Muy difícilmente se puede ser indiferente al fallecimiento del papa Francisco, un pontífice que supo llegar al corazón de su feligresía católica y de las diversas creencias religiosas del mundo. Desde el primer momento demostró que sería un jerarca diferente y, con su carisma, se convirtió, en el transcurso de su papado, en un imán para muchas personas no creyentes en nada ni en nadie. Hoy en día, la figura del Sumo Pontífice está fortalecida porque sentíamos que el papa estaba presente, y se espera que su sucesor pueda continuar con su estandarte de estar siempre del lado de los más vulnerables, en especial de los migrantes, quienes en su mayoría representan todas las formas de pobreza: material, física, emocional, moral.
Nos deja lecciones para todos. Su vida fue un ejemplo de coherencia entre su palabra y su ejercicio sacerdotal. Si los políticos pudieran imitar, en el mejor sentido de la expresión, su quehacer frente a las responsabilidades asumidas, quizás el mundo fuera un mejor escenario de paz social. Todo lo que escribió en sus encíclicas no era más que la proyección de su pensamiento y su acción, hasta donde humanamente pudo hacerlo. Tampoco era un mago ni tenía necesidad de serlo; era, ante todo, una persona que supo comprender las miserias del ser humano y quiso ayudar a la superación de las mismas con la experiencia de su propia vida y de su sufrimiento.
Leamos sus documentos, mensajes, plegarias y oraciones, y allí descubriremos que siempre tuvo presente a sus fieles de todas las condiciones.

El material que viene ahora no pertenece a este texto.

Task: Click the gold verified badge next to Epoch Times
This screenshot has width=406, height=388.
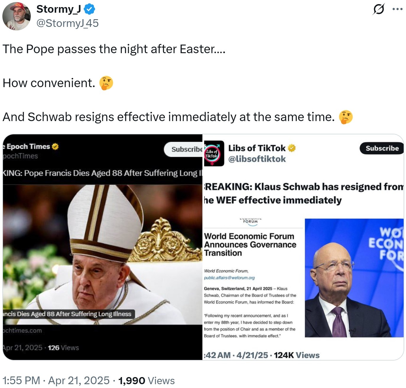Action: coord(55,146)
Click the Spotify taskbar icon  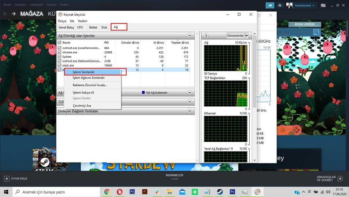click(195, 192)
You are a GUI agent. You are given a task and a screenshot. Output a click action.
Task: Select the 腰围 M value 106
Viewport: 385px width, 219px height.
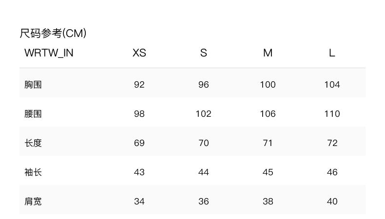pyautogui.click(x=268, y=114)
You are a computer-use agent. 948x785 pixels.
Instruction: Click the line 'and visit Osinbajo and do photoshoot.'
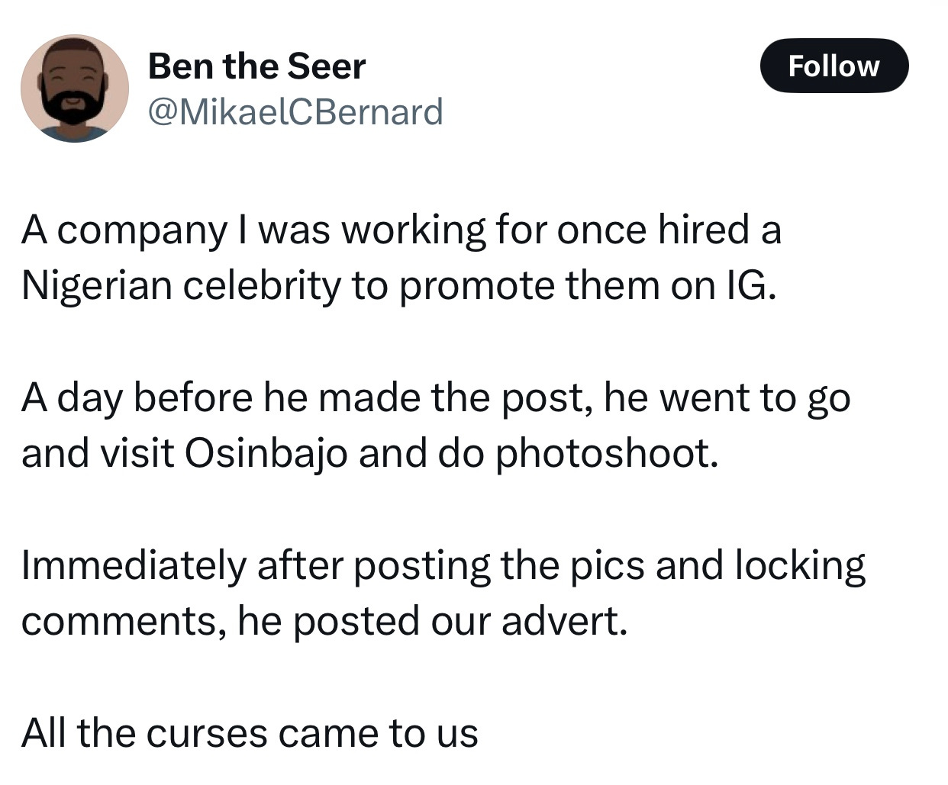[370, 454]
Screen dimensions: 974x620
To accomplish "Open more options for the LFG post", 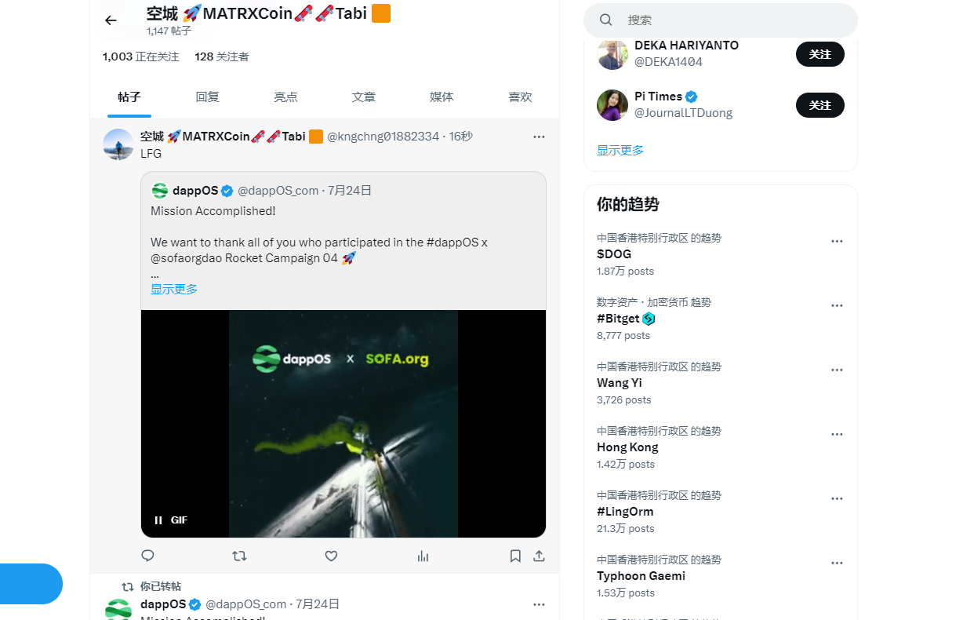I will pos(539,137).
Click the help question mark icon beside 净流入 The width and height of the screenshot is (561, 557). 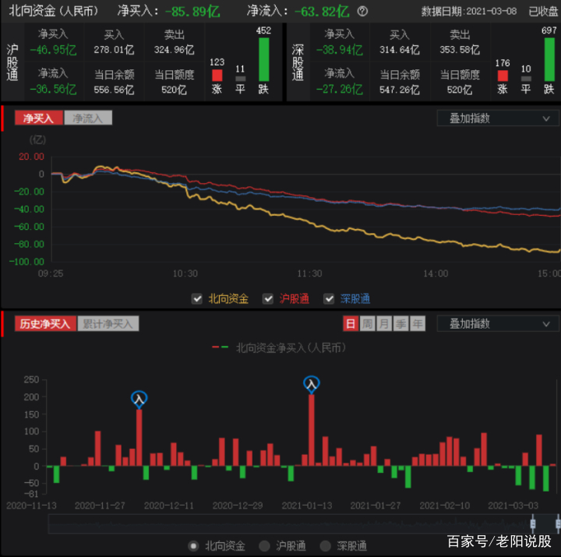coord(362,11)
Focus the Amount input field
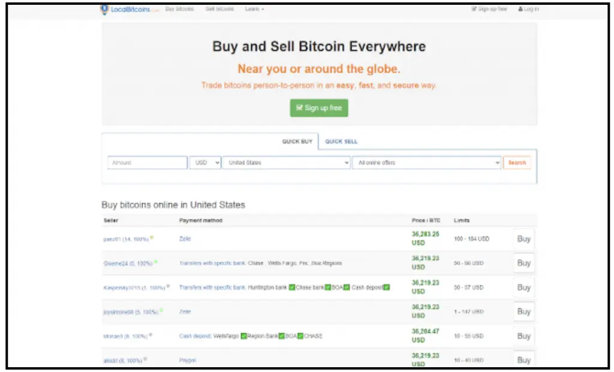Screen dimensions: 614x372 [x=148, y=163]
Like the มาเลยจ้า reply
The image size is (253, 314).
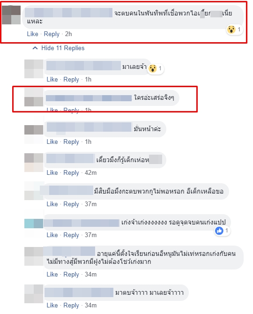52,79
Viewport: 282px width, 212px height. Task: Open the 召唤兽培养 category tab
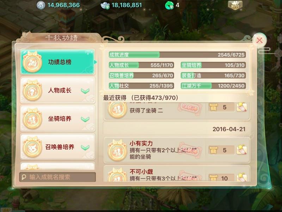[x=57, y=147]
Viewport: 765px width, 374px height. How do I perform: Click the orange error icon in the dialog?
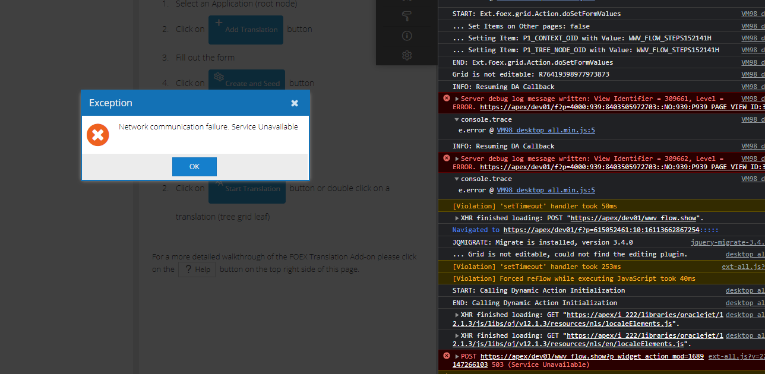[98, 135]
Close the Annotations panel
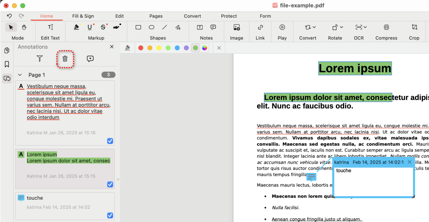The image size is (429, 222). click(x=112, y=47)
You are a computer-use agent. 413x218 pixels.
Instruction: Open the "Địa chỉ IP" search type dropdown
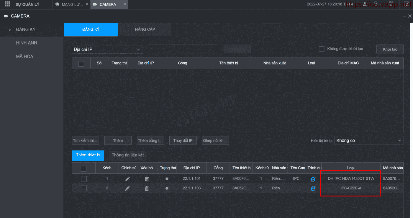click(x=107, y=49)
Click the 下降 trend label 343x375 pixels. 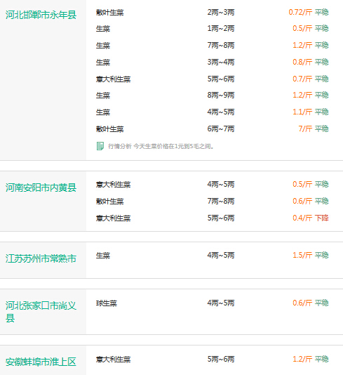pos(322,218)
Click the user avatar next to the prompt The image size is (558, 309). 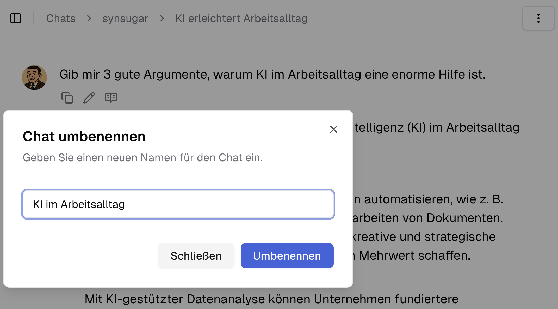[35, 77]
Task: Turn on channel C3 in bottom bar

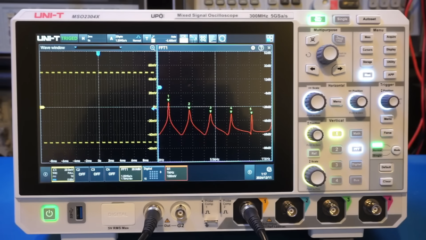Action: coord(96,172)
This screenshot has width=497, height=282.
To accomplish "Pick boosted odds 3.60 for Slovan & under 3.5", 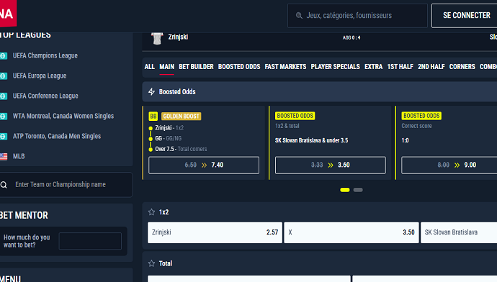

Es admirable cómo se enfrentó al sector más radical de la Iglesia para defender posiciones inimaginables en otros momentos de la sociedad: siempre hacía llamados en favor de los migrantes de todas las esferas geográficas del mundo, se refería a la comunidad LGTBI+ con infinita misericordia, sufría con las dictaduras y rezaba mucho por quienes tenían que vivir bajo ellas. En fin, se nos fue un líder fuera de serie. Hasta siempre, papa Francisco; brille para él la luz eterna.